> _Stated goal_
Put every line of the records below into a JSON list of strings, one string per line. Leave out blank lines.

Data items
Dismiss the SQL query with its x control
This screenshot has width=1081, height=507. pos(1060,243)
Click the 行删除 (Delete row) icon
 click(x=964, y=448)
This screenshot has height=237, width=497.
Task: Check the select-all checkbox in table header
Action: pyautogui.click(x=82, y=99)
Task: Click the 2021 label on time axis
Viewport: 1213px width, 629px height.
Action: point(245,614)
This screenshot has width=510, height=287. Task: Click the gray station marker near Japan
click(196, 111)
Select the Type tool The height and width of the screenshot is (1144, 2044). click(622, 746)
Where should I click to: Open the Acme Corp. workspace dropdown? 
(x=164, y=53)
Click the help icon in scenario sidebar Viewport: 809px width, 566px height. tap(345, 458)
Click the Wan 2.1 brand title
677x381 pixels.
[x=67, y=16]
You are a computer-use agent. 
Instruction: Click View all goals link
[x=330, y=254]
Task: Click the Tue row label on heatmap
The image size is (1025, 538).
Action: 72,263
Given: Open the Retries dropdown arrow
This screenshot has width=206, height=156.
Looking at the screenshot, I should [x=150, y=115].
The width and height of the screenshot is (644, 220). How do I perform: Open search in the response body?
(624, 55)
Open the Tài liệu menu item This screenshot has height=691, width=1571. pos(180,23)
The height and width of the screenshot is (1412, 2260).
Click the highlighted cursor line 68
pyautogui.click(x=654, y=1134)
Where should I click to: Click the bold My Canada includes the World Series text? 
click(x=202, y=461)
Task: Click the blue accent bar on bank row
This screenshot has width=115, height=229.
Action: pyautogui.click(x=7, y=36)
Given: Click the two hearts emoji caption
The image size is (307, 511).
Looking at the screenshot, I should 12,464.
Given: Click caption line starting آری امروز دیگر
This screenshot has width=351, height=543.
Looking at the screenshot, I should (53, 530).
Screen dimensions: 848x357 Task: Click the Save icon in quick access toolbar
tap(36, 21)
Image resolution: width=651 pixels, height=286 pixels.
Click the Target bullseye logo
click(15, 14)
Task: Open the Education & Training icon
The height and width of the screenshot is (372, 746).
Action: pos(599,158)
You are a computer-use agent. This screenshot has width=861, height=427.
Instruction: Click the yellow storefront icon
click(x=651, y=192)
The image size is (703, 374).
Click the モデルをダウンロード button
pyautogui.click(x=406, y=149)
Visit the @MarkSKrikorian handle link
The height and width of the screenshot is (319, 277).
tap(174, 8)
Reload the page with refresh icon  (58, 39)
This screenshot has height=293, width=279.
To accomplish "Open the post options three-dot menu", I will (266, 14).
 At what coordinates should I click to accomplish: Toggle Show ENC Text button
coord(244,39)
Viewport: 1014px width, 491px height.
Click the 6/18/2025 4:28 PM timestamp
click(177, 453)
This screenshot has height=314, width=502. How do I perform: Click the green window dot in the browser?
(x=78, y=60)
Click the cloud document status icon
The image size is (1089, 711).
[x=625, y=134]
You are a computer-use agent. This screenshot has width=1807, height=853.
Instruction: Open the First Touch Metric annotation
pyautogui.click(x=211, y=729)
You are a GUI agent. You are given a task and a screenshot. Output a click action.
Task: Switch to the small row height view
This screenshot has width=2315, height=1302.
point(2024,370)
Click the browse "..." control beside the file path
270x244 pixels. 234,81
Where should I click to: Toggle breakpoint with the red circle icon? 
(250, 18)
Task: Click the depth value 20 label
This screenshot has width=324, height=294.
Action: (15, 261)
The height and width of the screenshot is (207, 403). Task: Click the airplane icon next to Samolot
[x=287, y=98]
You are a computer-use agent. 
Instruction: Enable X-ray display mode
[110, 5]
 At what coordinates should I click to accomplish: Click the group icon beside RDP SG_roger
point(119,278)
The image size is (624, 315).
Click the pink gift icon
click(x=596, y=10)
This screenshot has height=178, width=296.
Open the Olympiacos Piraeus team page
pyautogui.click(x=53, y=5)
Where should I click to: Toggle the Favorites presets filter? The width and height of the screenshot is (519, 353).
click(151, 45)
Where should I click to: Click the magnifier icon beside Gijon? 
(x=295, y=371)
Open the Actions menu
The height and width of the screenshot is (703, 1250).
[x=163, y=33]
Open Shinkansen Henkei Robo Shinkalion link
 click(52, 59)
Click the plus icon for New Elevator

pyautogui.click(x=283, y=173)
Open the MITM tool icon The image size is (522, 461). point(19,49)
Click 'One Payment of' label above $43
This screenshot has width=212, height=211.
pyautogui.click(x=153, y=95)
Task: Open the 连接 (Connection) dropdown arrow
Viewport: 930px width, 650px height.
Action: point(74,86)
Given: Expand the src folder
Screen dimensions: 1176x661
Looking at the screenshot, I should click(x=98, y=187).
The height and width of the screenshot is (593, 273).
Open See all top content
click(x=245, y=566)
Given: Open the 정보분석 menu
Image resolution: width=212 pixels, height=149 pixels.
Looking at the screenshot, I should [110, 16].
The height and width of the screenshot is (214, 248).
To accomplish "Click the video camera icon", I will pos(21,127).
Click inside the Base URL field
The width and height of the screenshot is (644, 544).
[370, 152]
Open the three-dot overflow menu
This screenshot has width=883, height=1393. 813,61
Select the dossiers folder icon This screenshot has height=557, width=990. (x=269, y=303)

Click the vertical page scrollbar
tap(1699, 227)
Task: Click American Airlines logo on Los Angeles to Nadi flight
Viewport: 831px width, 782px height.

> _Answer for the task_
[
  "Dismiss the SQL query with its x control",
  "This screenshot has width=1081, height=507. pos(1060,243)",
  "Click the 行删除 (Delete row) icon",
  " click(x=964, y=448)",
  "This screenshot has height=237, width=497.",
  "Task: Check the select-all checkbox in table header",
  "Action: pyautogui.click(x=82, y=99)",
  "Task: Click the 2021 label on time axis",
  "Viewport: 1213px width, 629px height.",
  "Action: point(245,614)",
  "This screenshot has width=510, height=287. Task: Click the gray station marker near Japan",
  "click(196, 111)",
  "Select the Type tool The height and width of the screenshot is (1144, 2044). click(622, 746)",
  "Where should I click to: Open the Acme Corp. workspace dropdown? ",
  "(x=164, y=53)",
  "Click the help icon in scenario sidebar Viewport: 809px width, 566px height. tap(345, 458)",
  "Click the Wan 2.1 brand title",
  "677x381 pixels.",
  "[x=67, y=16]",
  "You are a computer-use agent. ",
  "Instruction: Click View all goals link",
  "[x=330, y=254]",
  "Task: Click the Tue row label on heatmap",
  "The image size is (1025, 538).",
  "Action: 72,263",
  "Given: Open the Retries dropdown arrow",
  "This screenshot has width=206, height=156.",
  "Looking at the screenshot, I should [x=150, y=115].",
  "The width and height of the screenshot is (644, 220). How do I perform: Open search in the response body?",
  "(624, 55)",
  "Open the Tài liệu menu item This screenshot has height=691, width=1571. pos(180,23)",
  "The height and width of the screenshot is (1412, 2260).",
  "Click the highlighted cursor line 68",
  "pyautogui.click(x=654, y=1134)",
  "Where should I click to: Click the bold My Canada includes the World Series text? ",
  "click(x=202, y=461)",
  "Task: Click the blue accent bar on bank row",
  "This screenshot has width=115, height=229.",
  "Action: pyautogui.click(x=7, y=36)",
  "Given: Click the two hearts emoji caption",
  "The image size is (307, 511).",
  "Looking at the screenshot, I should 12,464.",
  "Given: Click caption line starting آری امروز دیگر",
  "This screenshot has width=351, height=543.",
  "Looking at the screenshot, I should (53, 530).",
  "Screen dimensions: 848x357 Task: Click the Save icon in quick access toolbar",
  "tap(36, 21)",
  "Image resolution: width=651 pixels, height=286 pixels.",
  "Click the Target bullseye logo",
  "click(15, 14)",
  "Task: Open the Education & Training icon",
  "The height and width of the screenshot is (372, 746).",
  "Action: pos(599,158)",
  "You are a computer-use agent. This screenshot has width=861, height=427.",
  "Instruction: Click the yellow storefront icon",
  "click(x=651, y=192)",
  "The image size is (703, 374).",
  "Click the モデルをダウンロード button",
  "pyautogui.click(x=406, y=149)",
  "Visit the @MarkSKrikorian handle link",
  "The height and width of the screenshot is (319, 277).",
  "tap(174, 8)",
  "Reload the page with refresh icon  (58, 39)",
  "This screenshot has height=293, width=279.",
  "To accomplish \"Open the post options three-dot menu\", I will (266, 14).",
  " At what coordinates should I click to accomplish: Toggle Show ENC Text button",
  "coord(244,39)",
  "Viewport: 1014px width, 491px height.",
  "Click the 6/18/2025 4:28 PM timestamp",
  "click(177, 453)",
  "This screenshot has height=314, width=502. How do I perform: Click the green window dot in the browser?",
  "(x=78, y=60)",
  "Click the cloud document status icon",
  "The image size is (1089, 711).",
  "[x=625, y=134]",
  "You are a computer-use agent. This screenshot has width=1807, height=853.",
  "Instruction: Open the First Touch Metric annotation",
  "pyautogui.click(x=211, y=729)",
  "You are a GUI agent. You are given a task and a screenshot. Output a click action.",
  "Task: Switch to the small row height view",
  "This screenshot has width=2315, height=1302.",
  "point(2024,370)",
  "Click the browse \"...\" control beside the file path",
  "270x244 pixels. 234,81",
  "Where should I click to: Toggle breakpoint with the red circle icon? ",
  "(250, 18)",
  "Task: Click the depth value 20 label",
  "This screenshot has width=324, height=294.",
  "Action: (15, 261)",
  "The height and width of the screenshot is (207, 403). Task: Click the airplane icon next to Samolot",
  "[x=287, y=98]",
  "You are a computer-use agent. ",
  "Instruction: Enable X-ray display mode",
  "[110, 5]",
  " At what coordinates should I click to accomplish: Click the group icon beside RDP SG_roger",
  "point(119,278)",
  "The image size is (624, 315).",
  "Click the pink gift icon",
  "click(x=596, y=10)",
  "This screenshot has height=178, width=296.",
  "Open the Olympiacos Piraeus team page",
  "pyautogui.click(x=53, y=5)",
  "Where should I click to: Toggle the Favorites presets filter? The width and height of the screenshot is (519, 353).",
  "click(151, 45)",
  "Where should I click to: Click the magnifier icon beside Gijon? ",
  "(x=295, y=371)",
  "Open the Actions menu",
  "The height and width of the screenshot is (703, 1250).",
  "[x=163, y=33]",
  "Open Shinkansen Henkei Robo Shinkalion link",
  " click(52, 59)",
  "Click the plus icon for New Elevator",
  "pyautogui.click(x=283, y=173)",
  "Open the MITM tool icon The image size is (522, 461). point(19,49)",
  "Click 'One Payment of' label above $43",
  "This screenshot has width=212, height=211.",
  "pyautogui.click(x=153, y=95)",
  "Task: Open the 连接 (Connection) dropdown arrow",
  "Viewport: 930px width, 650px height.",
  "Action: point(74,86)",
  "Given: Expand the src folder",
  "Screen dimensions: 1176x661",
  "Looking at the screenshot, I should click(x=98, y=187).",
  "The height and width of the screenshot is (593, 273).",
  "Open See all top content",
  "click(x=245, y=566)",
  "Given: Open the 정보분석 menu",
  "Image resolution: width=212 pixels, height=149 pixels.",
  "Looking at the screenshot, I should [110, 16].",
  "The height and width of the screenshot is (214, 248).",
  "To accomplish \"Click the video camera icon\", I will pos(21,127).",
  "Click inside the Base URL field",
  "The width and height of the screenshot is (644, 544).",
  "[370, 152]",
  "Open the three-dot overflow menu",
  "This screenshot has width=883, height=1393. 813,61",
  "Select the dossiers folder icon This screenshot has height=557, width=990. (x=269, y=303)",
  "Click the vertical page scrollbar",
  "tap(1699, 227)",
  "Task: Click American Airlines logo on Los Angeles to Nadi flight",
  "Viewport: 831px width, 782px height."
]